At that time, it was simply a beautiful image.
I did not know where exactly it was, nor did I imagine that one day I would stand there myself.
Years later, while walking the ancient pilgrimage route of the Kumano Kodo with a group of travelers, we arrived near this temple on our final day.
That morning had begun with rain and low clouds. The path was wet and slippery, and our group decided to split — some continued on a more challenging hike, while a few of us chose to visit the temple instead.
When we first arrived, the sky was still gray.
But slowly, as we walked up toward the temple, the clouds began to open. And by the time we reached the top, the sky had cleared into a beautiful blue.
Standing there, I suddenly realized something.
The scene in front of me — the pagoda, the mountains, the quiet waterfall behind it — was the very image I had once seen on that postcard years before.

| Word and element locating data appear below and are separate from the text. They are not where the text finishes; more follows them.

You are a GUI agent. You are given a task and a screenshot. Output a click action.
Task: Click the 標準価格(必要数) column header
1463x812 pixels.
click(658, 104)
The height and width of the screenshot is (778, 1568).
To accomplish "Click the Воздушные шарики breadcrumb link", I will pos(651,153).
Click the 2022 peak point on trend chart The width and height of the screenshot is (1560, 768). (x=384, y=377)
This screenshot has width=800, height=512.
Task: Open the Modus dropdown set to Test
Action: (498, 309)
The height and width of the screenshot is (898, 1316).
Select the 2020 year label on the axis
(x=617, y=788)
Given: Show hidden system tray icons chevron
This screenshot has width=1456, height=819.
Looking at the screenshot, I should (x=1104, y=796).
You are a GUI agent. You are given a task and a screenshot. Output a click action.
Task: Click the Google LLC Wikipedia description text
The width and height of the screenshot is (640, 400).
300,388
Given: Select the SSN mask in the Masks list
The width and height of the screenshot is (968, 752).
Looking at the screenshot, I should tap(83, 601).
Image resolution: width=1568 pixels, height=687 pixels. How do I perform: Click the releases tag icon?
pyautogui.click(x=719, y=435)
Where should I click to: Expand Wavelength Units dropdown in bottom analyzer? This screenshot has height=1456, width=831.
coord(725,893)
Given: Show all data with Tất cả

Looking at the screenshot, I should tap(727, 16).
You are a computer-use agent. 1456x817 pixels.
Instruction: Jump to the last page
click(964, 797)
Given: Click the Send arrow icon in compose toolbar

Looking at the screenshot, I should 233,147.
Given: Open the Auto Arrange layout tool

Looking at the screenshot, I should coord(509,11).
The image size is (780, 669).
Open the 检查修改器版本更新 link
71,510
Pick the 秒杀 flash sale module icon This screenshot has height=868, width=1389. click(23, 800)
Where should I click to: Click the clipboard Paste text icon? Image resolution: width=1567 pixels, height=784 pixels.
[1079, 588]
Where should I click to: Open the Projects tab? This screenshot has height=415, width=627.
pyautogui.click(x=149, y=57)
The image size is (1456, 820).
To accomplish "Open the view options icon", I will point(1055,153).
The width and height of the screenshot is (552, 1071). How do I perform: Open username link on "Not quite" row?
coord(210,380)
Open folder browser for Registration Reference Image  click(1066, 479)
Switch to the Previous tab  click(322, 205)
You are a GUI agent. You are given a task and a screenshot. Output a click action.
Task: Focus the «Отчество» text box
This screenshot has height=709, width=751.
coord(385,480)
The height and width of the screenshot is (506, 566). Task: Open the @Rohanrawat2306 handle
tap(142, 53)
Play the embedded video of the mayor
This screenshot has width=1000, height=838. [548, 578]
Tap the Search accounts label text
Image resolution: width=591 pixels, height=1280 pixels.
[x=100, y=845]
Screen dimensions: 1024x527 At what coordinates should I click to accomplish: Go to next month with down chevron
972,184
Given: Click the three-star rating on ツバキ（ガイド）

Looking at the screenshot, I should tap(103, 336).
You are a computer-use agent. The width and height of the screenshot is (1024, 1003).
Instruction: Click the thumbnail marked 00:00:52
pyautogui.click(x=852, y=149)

Except now, it was not a picture.
It was real.
The waterfall flowed quietly down the mountainside. There were only a few of us there, and the stillness of the place made the moment feel almost timeless.
I took many photographs that day.
Every time I look at it now, I feel the same quiet gratitude. Not because the moment was dramatic, but because life had gently carried me from seeing a simple postcard… to standing inside that very image, to living inside the postcard itself.
Travel sometimes gives us moments like this — quiet reminders that the world is more beautiful, and life more mysterious, than we often realize.

Seiganto-ji (青岸渡寺), Temple of Crossing the Blue Shore, is a Tendai Buddhist temple in Wakayama Prefecture, Japan.